Full-day tutorial at the Supercomputer Conference 2017 (SC 17), November 12-17, 2017, Denver, CO, USA:
Node-Level Performance Engineering
Slides for download: sc17_tutorial_NLPE_Web_01.pdf
Modified STREAM source code: stream.c
Compile with, e.g.:
icc -Ofast -xHost -qopenmp -fno-alias -nolib-inline -qopt-streaming-stores never|always -o stream.exe stream.c
Run with:
likwid-pin -c <pin_mask> ./stream.exe
LIKWID-instrumented STREAM source code: stream-mapi.c
Compile with, e.g.:
icc <options-from-above> -DLIKWID_PERFMON -I<path_to_likwid_inc> stream-mapi.c -o stream-mapi.exe -L<path_to_likwid_lib> -llikwid
Run with:
likwid-perfctr -C <pin_mask> -m -g <perf_group> ./stream-mapi.exe
Vector triad throughput benchmark: triad-throughput.tar.gz
Compile with:
icc -c timing.c icc -c dummy.c ifort -Ofast -xHost -qopenmp -fno-alias -fno-inline triad-tp.f90 dummy.o timing.o -o triad.exe
Run with:
echo <size> | likwid-pin <PIN_OPTIONS> ./triad.exe
Jacobi 3D stencil code: j3d_with_likwid.tar.gz
Build with the supplied Makefile (may need to adapt to your LIKWID setup).
Run with:
likwid-perfctr -C <pin_mask> -m -g <perf_group> ./J3D.exe <size>
Authors/Presenters
Georg Hager1, Jan Eitzinger1 (not presenting), and Gerhard Wellein2
1 Erlangen Regional Computing Center
2 Department of Computer Science
University of Erlangen-Nuremberg
Germany
{georg.hager,jan.eitzinger,gerhard.wellein}@fau.de
Abstract
The advent of multi- and manycore chips has led to a further opening of the gap between peak and application performance for many scientific codes.
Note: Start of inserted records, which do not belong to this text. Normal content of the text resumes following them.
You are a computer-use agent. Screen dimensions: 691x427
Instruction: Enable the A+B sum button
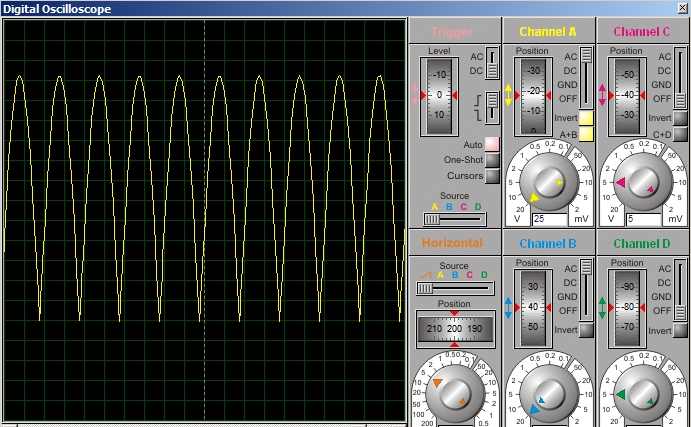coord(586,134)
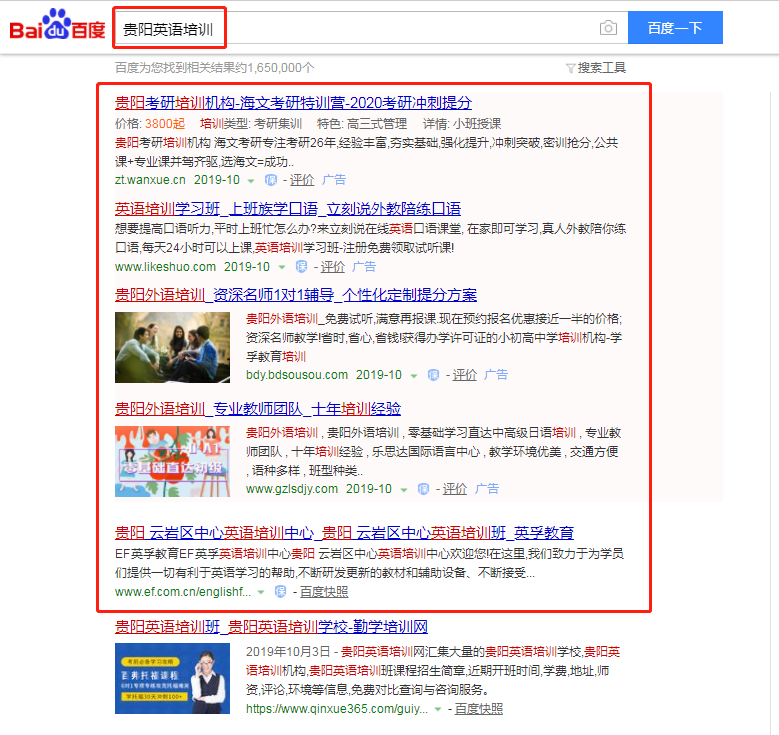Open 英语培训学习班 上班族学口语 result link
The width and height of the screenshot is (779, 735).
coord(288,209)
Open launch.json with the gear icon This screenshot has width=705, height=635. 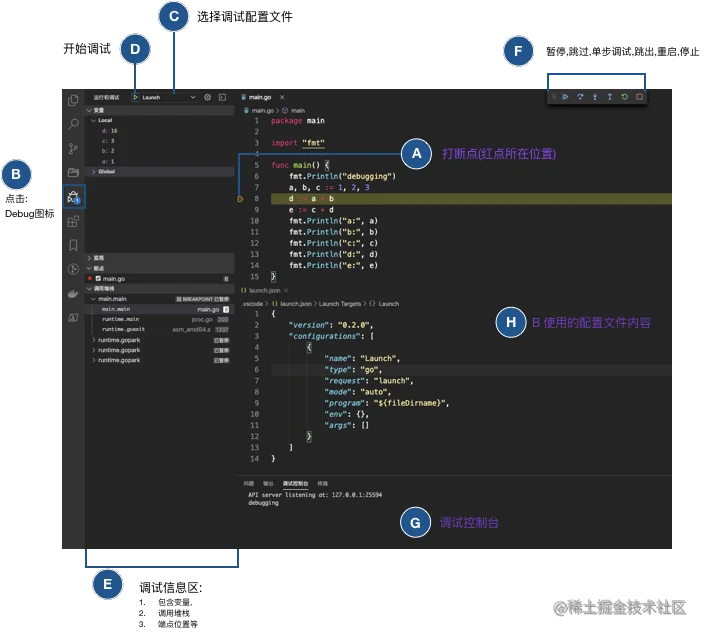208,97
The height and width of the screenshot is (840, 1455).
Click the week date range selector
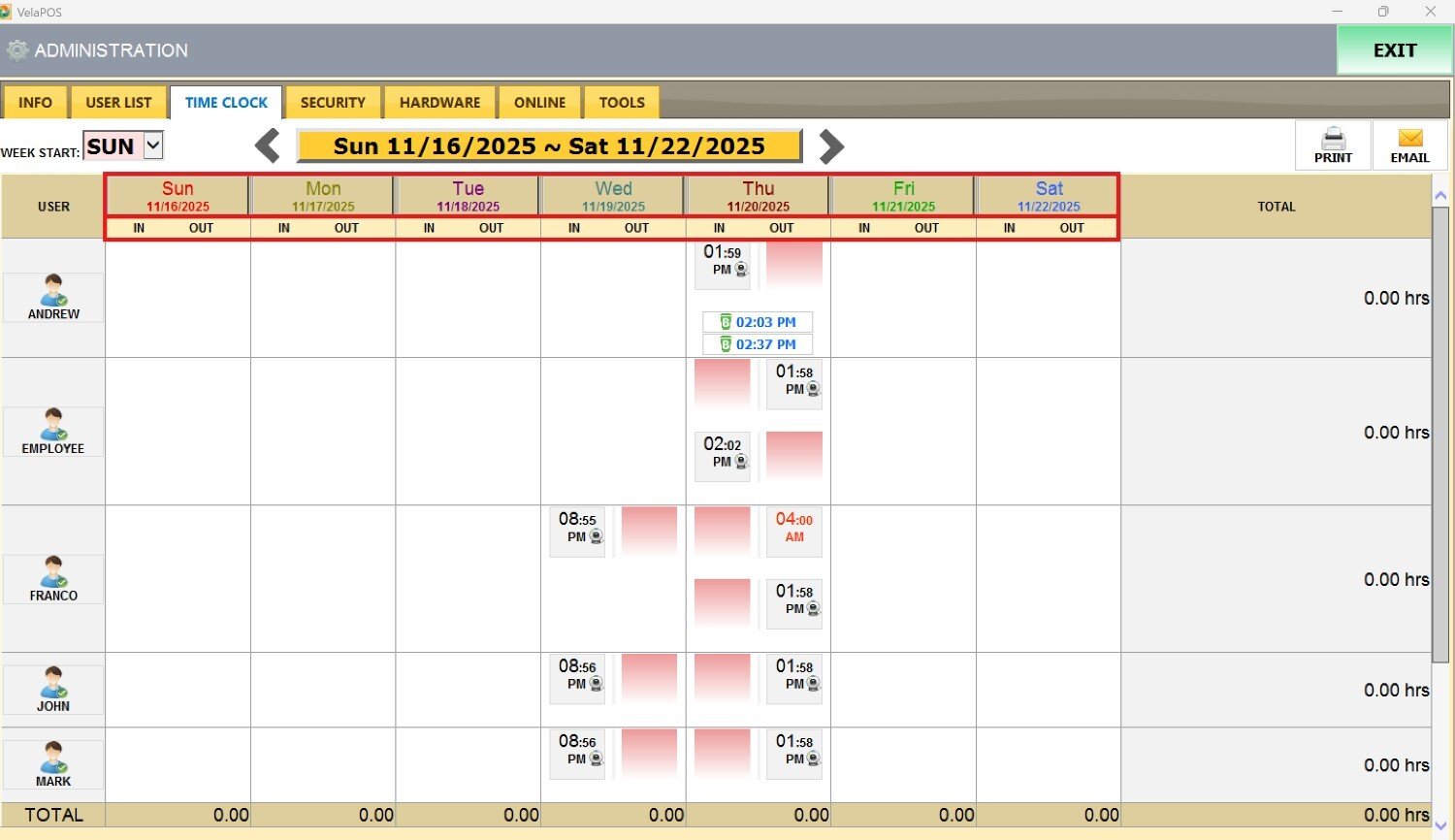click(x=549, y=146)
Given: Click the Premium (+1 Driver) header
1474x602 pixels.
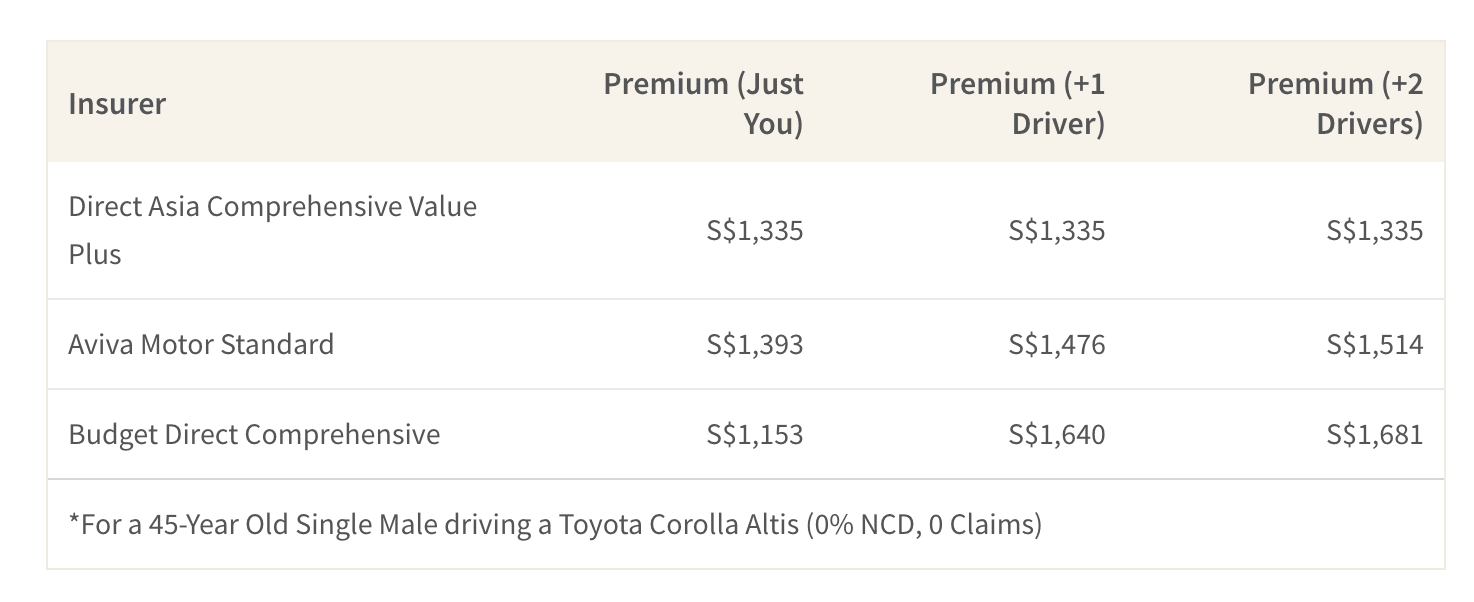Looking at the screenshot, I should [x=1017, y=103].
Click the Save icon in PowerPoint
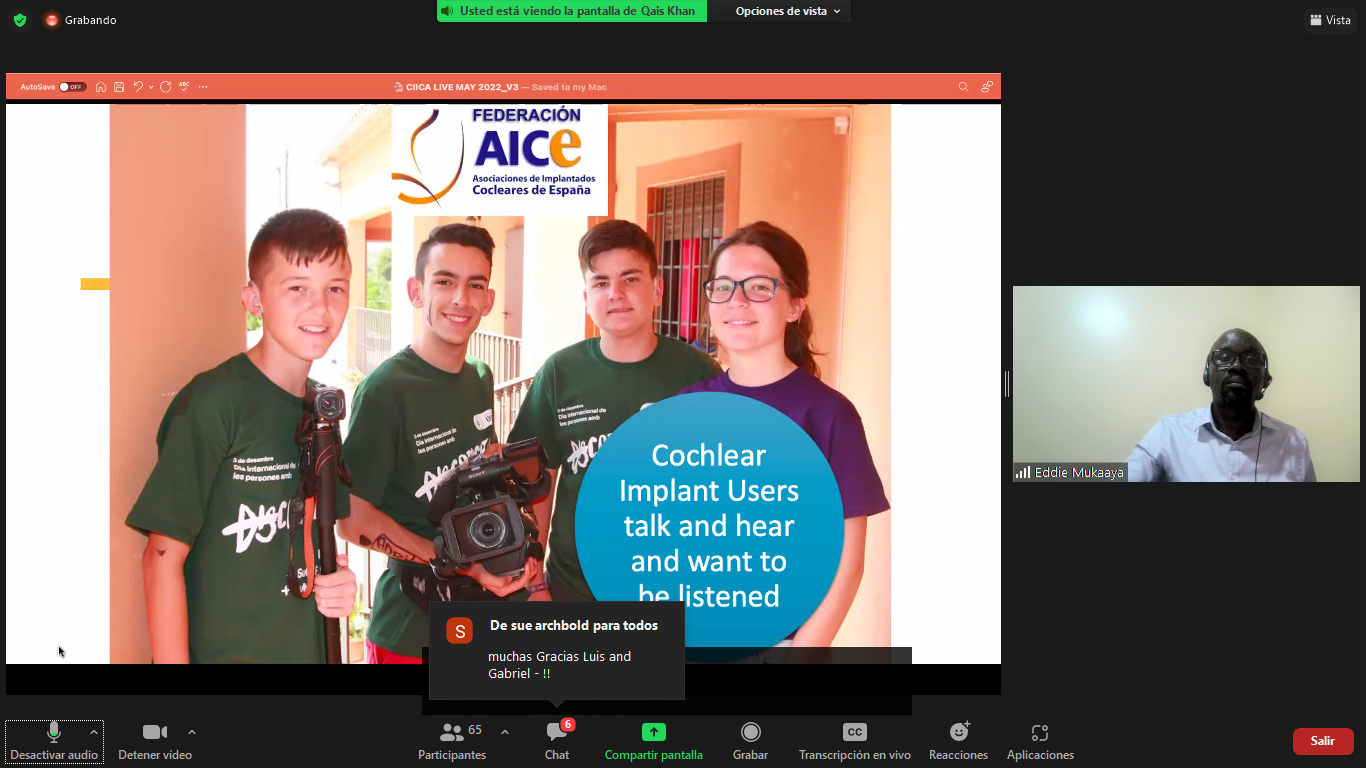This screenshot has width=1366, height=768. coord(119,87)
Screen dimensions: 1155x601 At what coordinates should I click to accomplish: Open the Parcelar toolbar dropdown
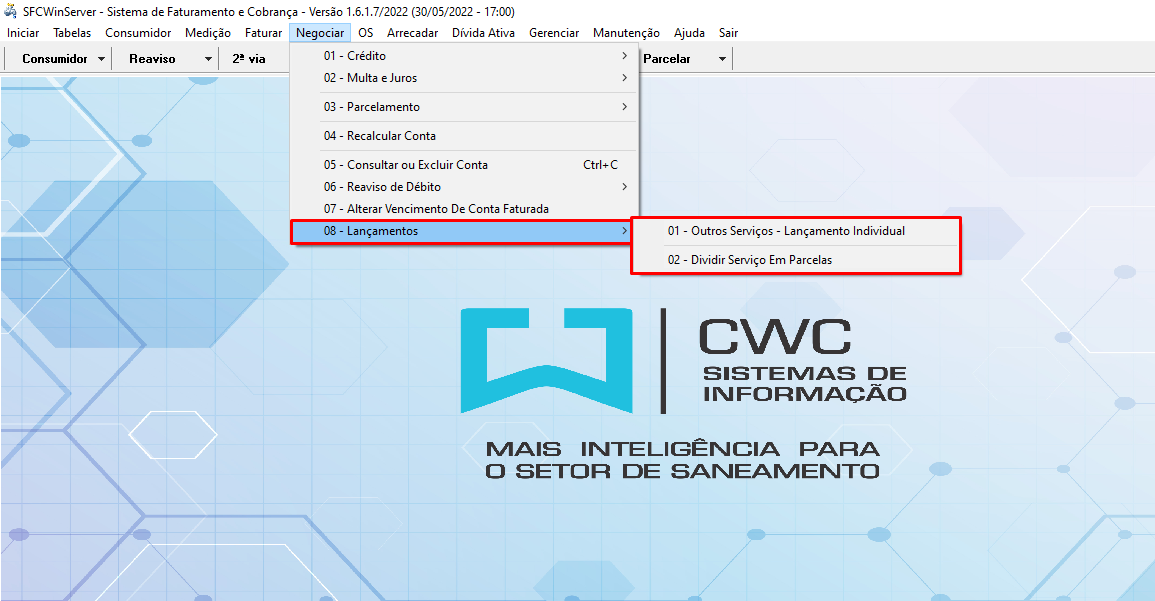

This trend is accelerating as we move from petascale to exascale. Paradoxically, bad node-level performance helps to “efficiently” scale to massive parallelism, but at the price of increased overall time to solution. If the user cares about time to solution on any scale, optimal performance on the node level is often the key factor. We convey the architectural features of current processor chips, multiprocessor nodes, and accelerators, as far as they are relevant for the practitioner. Peculiarities like SIMD vectorization, shared vs. separate caches, bandwidth bottlenecks, and ccNUMA characteristics are introduced, and the influence of system topology and affinity on the performance of typical parallel programming constructs is demonstrated. Performance engineering and performance patterns are suggested as powerful tools that help the user understand the bottlenecks at hand and to assess the impact of possible code optimizations. A cornerstone of these concepts is the roofline model, which is described in detail, including useful case studies, limits of its applicability, and possible refinements.